→ Extracted material:

┄┄┄┄┄┄┄┄┄┄

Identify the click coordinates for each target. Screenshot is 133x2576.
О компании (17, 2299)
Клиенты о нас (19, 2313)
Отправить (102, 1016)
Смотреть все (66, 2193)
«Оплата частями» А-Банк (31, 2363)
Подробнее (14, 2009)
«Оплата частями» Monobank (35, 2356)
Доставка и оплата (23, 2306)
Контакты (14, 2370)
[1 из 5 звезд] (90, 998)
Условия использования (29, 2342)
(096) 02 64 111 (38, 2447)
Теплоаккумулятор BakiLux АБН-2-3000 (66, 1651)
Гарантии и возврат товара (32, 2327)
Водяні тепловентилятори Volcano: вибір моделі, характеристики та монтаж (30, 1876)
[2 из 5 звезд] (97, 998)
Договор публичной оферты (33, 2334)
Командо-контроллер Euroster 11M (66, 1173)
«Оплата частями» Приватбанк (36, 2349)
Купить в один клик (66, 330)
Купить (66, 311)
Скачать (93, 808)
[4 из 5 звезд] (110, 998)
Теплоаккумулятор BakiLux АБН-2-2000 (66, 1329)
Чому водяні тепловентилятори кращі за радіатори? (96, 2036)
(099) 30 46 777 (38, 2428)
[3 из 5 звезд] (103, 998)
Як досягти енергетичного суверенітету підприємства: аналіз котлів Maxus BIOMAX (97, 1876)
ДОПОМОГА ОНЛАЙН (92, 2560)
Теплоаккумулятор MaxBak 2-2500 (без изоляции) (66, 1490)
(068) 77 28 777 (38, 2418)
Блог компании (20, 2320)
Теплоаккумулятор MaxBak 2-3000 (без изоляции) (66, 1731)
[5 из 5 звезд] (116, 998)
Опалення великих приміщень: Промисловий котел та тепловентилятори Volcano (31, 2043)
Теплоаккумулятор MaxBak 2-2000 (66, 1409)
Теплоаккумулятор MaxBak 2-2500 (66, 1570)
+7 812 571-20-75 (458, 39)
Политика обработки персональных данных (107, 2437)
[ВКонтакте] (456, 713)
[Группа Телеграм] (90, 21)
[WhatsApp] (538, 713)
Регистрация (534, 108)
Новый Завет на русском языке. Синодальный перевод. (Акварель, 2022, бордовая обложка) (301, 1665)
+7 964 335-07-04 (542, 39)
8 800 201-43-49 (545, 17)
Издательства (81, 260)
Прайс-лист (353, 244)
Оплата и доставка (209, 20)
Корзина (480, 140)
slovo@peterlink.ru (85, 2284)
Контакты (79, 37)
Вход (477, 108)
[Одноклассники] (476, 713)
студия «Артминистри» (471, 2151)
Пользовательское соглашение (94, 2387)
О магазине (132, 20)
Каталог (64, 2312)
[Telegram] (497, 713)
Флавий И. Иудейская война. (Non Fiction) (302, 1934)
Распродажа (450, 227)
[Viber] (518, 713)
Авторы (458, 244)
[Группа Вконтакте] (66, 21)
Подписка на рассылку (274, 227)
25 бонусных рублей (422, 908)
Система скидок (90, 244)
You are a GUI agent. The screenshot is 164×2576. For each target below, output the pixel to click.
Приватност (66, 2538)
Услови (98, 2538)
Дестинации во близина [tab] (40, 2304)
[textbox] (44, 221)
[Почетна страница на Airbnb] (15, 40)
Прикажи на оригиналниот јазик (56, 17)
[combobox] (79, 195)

┄┄┄┄┄┄┄┄┄┄

→ Your instructions: Starting at the line that contains "Флавий И. Иудейская", write out every line through the end of the entries, exactly and with nothing added.

→ Solution to this task:
Флавий И. Иудейская война. (Non Fiction) (302, 1934)
Распродажа (450, 227)
[Viber] (518, 713)
Авторы (458, 244)
[Группа Вконтакте] (66, 21)
Подписка на рассылку (274, 227)
25 бонусных рублей (422, 908)
Система скидок (90, 244)
You are a GUI agent. The screenshot is 164×2576. For each target below, output the pixel to click.
Приватност (66, 2538)
Услови (98, 2538)
Дестинации во близина [tab] (40, 2304)
[textbox] (44, 221)
[Почетна страница на Airbnb] (15, 40)
Прикажи на оригиналниот јазик (56, 17)
[combobox] (79, 195)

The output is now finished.